Publié le par Rosalie210

Kenji Kamiyama (2017)

Hirune Hime, rêves éveillés (Hirune hime: shiranai watashi no monogatari)

"Hirune Hime, rêves éveillés" a connu une sortie confidentielle en France cet été. Il s'agit d'un film d'animation qui comme souvent au Japon entremêle le rêve et la réalité, l'un étant au service de l'autre. L'héroïne, Kokone est narcoleptique c'est à dire qu'elle a tendance à s'endormir à tout bout de champ. Mais ses rêves ne sont qu'une version plus chatoyante de son vécu, caractérisé par un puzzle familial à reconstituer. Dans ses rêves, elle vit à Heartland (cœur d'acier en VF) une ville industrielle rétro-futuriste qui rappelle un peu Metropolis et l'univers de Miyazaki. Elle-même se nomme Cœur (Ancien en VO) et possède des pouvoirs magiques, sa baguette étant une tablette numérique. Elle peut en particulier donner vie aux objets et aux machines. Le lien avec la réalité réside bien évidemment dans la technologie qui fait office de magie, l'enjeu de l'histoire étant la création d'un prototype de voiture autonome pour les jeux olympiques de 2020. Un prototype dont les plans ont été mis au point par les parents de Kokone (qui travaillaient tous deux dans l'industrie automobile) mais dont un mystérieux sbire du chef de l'entreprise Shijima, Watanabe veut s'emparer pour son propre profit. La mère de Kokone est décédée dans un accident quand celle-ci était bébé et son père est arrêté pour espionnage industriel. Kokone se retrouve donc seule pour tenter d'empêcher Watanabe de s'emparer de la tablette magique qui renferme les fameux plans.

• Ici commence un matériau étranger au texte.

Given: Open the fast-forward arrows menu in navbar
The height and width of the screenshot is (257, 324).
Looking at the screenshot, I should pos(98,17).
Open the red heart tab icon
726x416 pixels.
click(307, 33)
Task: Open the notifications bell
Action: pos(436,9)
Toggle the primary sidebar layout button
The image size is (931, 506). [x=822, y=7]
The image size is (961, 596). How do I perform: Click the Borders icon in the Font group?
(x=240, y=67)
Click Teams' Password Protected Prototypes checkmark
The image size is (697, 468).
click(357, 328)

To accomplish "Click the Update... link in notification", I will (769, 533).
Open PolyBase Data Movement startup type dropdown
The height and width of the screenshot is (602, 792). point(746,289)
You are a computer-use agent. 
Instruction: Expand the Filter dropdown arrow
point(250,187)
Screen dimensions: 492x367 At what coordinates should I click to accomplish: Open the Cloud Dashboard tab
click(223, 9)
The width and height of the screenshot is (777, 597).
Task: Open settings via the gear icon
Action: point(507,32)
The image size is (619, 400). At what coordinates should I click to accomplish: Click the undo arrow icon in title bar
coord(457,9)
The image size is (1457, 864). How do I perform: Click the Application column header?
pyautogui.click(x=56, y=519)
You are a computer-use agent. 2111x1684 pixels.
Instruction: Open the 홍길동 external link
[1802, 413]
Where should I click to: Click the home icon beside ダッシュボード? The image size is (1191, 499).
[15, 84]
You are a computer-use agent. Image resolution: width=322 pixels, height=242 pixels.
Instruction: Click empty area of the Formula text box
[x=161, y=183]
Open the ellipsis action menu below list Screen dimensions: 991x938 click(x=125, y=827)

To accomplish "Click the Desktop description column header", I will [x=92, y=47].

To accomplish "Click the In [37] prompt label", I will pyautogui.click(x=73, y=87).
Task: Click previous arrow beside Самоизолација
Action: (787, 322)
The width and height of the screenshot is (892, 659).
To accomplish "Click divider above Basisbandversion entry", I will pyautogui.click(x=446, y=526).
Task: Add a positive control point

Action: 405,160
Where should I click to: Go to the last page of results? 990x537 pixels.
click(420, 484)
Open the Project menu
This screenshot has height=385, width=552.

L'ensemble se suit agréablement notamment grâce à des personnages sympathiques et émouvants et des décors très soignés (ceux de Tokyo et d'Osaka notamment). Cependant l'histoire (la recomposition d'une famille) est très traditionnelle et le cheminement entre le rêve et la réalité est si bien balisé qu'il n'y a certes pas de risque de se perdre mais pas de folie baroque non plus.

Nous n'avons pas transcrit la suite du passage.